Microbiology · Mycology (Superficial, Subcutaneous, Systemic, Opportunistic Fungi)

A patient with uncontrolled Type 1 diabetes mellitus presents with severe facial pain, periorbital swelling, black necrotic nasal discharge, and right-sided ptosis. MRI shows infiltration of the right orbit and cavernous sinus. KOH preparation of nasal scraping shows broad (10–20 µm), aseptate (non-septate), ribbon-like hyphae with right-angle branching. What is the diagnosis and empirical antifungal treatment?
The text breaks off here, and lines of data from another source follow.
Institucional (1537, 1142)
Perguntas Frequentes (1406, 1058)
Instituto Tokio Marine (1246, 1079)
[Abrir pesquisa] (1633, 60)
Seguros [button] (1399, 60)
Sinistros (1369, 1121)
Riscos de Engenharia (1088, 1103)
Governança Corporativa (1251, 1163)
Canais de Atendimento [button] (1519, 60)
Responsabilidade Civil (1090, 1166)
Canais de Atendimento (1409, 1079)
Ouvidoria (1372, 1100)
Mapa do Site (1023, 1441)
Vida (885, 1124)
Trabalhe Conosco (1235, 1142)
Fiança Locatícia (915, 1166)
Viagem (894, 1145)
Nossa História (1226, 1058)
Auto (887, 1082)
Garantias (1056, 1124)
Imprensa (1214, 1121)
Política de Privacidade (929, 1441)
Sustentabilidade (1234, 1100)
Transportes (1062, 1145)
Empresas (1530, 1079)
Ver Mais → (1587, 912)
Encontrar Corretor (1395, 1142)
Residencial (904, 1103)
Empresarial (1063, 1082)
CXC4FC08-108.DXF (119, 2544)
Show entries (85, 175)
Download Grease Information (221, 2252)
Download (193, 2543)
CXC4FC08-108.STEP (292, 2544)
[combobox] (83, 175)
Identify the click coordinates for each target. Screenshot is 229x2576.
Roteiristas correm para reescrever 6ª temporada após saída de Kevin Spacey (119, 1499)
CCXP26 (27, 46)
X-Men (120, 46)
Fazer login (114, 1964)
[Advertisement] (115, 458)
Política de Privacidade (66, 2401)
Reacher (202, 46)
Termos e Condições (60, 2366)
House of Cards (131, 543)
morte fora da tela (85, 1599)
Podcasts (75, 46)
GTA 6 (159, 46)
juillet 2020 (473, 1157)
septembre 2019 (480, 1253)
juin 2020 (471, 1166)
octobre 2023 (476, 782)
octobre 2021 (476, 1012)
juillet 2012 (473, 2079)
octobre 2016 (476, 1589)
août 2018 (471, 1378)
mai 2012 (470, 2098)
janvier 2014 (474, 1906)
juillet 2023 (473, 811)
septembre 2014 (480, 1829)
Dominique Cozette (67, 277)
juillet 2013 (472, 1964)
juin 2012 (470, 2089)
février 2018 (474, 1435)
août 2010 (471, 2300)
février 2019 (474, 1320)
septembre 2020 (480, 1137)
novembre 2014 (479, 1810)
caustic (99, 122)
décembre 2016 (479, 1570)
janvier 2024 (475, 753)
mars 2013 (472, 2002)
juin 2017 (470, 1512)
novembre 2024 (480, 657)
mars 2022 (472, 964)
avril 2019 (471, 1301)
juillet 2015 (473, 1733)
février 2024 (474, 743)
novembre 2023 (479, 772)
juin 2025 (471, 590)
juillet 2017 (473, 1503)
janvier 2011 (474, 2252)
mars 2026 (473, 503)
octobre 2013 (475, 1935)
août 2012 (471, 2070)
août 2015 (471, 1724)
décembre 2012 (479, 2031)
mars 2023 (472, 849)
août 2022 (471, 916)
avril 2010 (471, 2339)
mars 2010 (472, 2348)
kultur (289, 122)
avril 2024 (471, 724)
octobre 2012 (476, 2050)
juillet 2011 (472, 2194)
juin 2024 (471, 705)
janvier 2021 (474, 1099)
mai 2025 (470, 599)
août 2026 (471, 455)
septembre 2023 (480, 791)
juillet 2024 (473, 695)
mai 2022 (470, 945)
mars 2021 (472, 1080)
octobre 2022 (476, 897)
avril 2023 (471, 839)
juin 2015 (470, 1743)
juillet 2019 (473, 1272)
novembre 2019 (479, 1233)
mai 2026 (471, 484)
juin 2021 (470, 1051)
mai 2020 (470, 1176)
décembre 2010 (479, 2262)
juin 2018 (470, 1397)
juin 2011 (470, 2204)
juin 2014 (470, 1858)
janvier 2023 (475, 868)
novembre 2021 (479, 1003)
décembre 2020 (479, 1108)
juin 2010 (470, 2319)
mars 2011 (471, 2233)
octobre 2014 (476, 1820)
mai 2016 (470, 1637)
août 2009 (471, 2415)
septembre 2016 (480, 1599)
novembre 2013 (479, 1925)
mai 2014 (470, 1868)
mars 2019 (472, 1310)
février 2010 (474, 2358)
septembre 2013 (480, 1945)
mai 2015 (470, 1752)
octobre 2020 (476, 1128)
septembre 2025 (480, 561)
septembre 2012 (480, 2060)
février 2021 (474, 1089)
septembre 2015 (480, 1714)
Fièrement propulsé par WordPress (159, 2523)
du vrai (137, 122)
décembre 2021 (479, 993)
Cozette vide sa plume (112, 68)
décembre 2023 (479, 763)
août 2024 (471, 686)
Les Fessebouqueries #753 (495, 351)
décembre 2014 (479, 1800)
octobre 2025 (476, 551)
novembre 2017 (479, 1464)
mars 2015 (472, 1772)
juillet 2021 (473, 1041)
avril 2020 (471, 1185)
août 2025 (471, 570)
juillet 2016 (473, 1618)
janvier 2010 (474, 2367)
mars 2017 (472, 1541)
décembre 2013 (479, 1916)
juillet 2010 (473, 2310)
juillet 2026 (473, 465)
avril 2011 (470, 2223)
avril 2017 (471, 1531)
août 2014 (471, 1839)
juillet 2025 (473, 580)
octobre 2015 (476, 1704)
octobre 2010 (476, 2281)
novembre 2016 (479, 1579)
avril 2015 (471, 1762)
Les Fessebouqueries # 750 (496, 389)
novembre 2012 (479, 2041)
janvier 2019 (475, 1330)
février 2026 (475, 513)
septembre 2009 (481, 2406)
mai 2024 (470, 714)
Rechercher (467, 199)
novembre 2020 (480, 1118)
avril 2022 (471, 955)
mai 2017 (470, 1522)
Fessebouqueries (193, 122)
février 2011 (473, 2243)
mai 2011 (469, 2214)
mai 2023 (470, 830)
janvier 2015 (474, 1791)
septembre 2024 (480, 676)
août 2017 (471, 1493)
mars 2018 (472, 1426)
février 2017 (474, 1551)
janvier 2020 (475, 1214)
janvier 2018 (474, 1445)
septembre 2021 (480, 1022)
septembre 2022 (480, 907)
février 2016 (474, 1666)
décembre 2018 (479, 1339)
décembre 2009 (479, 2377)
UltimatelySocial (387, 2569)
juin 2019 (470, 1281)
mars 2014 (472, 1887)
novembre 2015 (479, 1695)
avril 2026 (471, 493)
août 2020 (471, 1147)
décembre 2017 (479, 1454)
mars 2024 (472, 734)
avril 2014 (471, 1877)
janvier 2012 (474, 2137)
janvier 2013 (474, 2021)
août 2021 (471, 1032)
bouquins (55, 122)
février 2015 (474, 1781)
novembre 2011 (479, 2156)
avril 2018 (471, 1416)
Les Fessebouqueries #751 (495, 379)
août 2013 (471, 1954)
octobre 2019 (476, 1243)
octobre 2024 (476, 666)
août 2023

  • A Invasive aspergillosis — treat with voriconazole 6 mg/kg IV every 12 hours × 2 doses then 4 mg/kg every 12 hours
  • B Rhinocerebral candidiasis — treat with fluconazole 400 mg IV daily
  • C Rhino-orbito-cerebral mucormycosis (ROCM) — treat with liposomal amphotericin B 5–10 mg/kg/day IV PLUS urgent surgical debridement and diabetic ketoacidosis correction
  • D Rhinosporidiosis — treat with dapsone 100 mg daily after surgical polypectomy
Correct answer: C. Rhino-orbito-cerebral mucormycosis (ROCM) — treat with liposomal amphotericin B 5–10 mg/kg/day IV PLUS urgent surgical debridement and diabetic ketoacidosis correction

Explanation

Broad, non-septate (aseptate), ribbon-like hyphae with irregular branching at 90° angles (right-angle/wide-angle branching) on KOH mount is pathognomonic for Mucorales (Mucor, Rhizopus, Lichtheimia/Absidia). Rhino-orbito-cerebral mucormycosis (ROCM) occurs in diabetic ketoacidosis (iron availability in hyperglycaemic acidosis promotes fungal growth). Treatment: liposomal amphotericin B (drug of choice, less nephrotoxic) 5–10 mg/kg/day, urgent surgical debridement of necrotic tissue, and aggressive control of DKA. Aspergillus shows septate hyphae with 45° acute-angle branching; voriconazole is NOT effective for mucormycosis.

Reference: Ananthanarayan & Paniker's Textbook of Microbiology, 11th ed.